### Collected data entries
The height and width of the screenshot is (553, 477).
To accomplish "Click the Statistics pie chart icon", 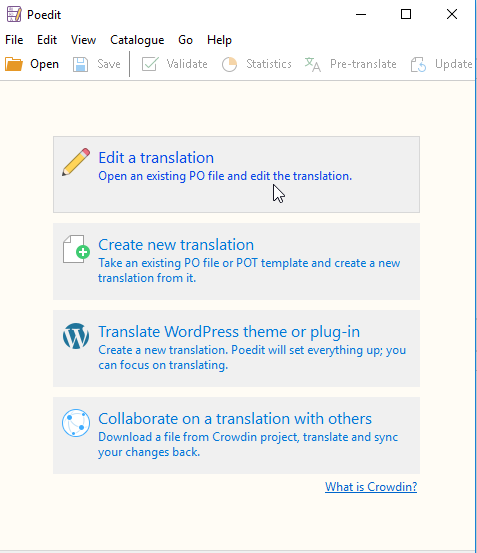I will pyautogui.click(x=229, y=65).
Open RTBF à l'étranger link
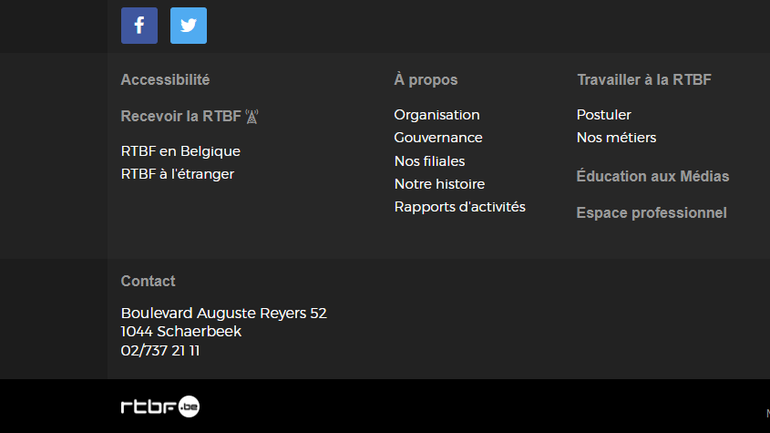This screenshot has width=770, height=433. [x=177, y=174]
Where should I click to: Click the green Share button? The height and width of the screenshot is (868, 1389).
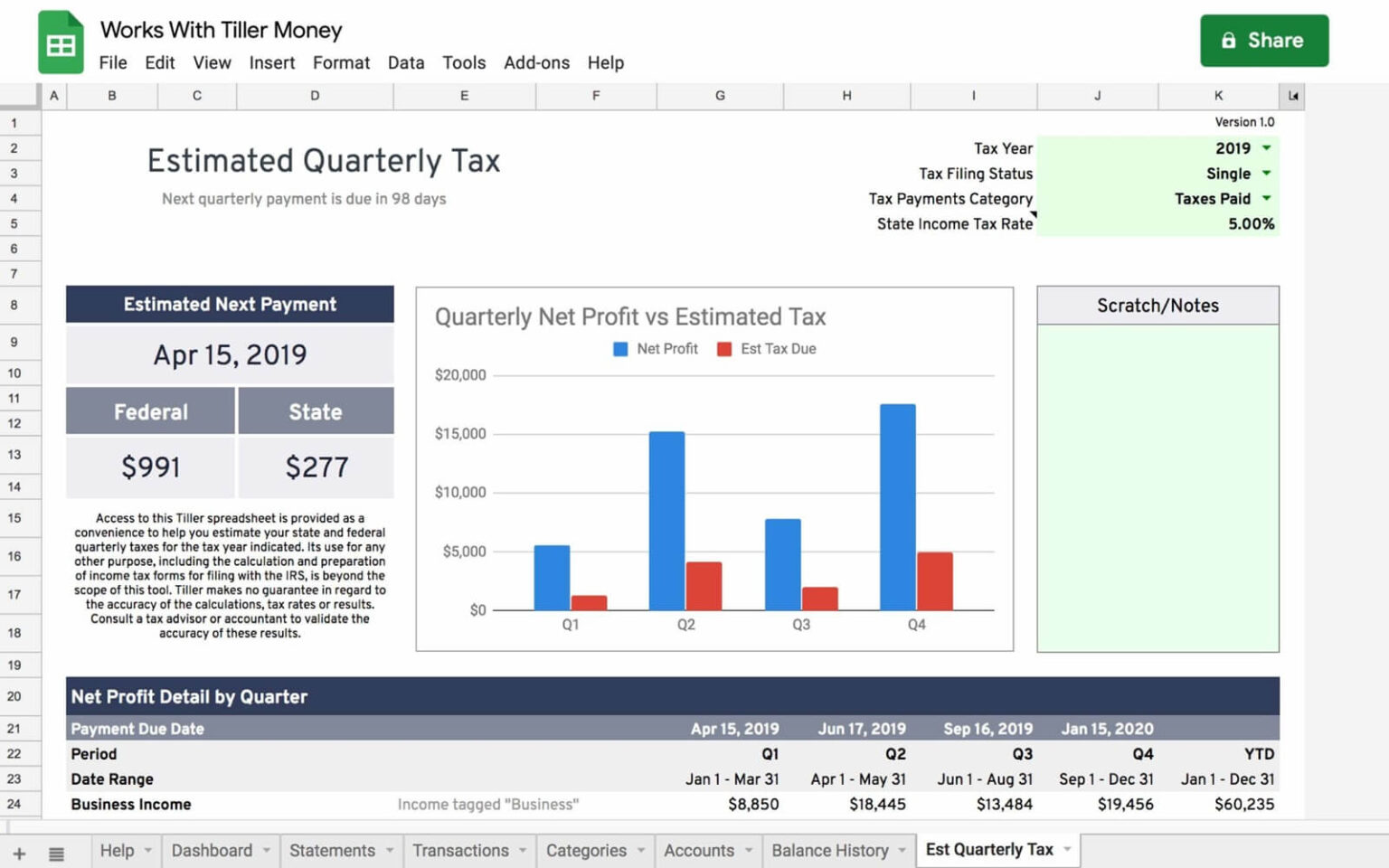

### WORK REQUIRED
Switch "green" to "blue" in the lines of the material starting at the line containing "Open RTBF à l'étranger link" and ending at the end of the material, changing nothing else. Give only those lines, without the pictures.

### FULL RESPONSE
Open RTBF à l'étranger link
This screenshot has width=770, height=433. [x=177, y=174]
Where should I click to: Click the blue Share button? The height and width of the screenshot is (868, 1389).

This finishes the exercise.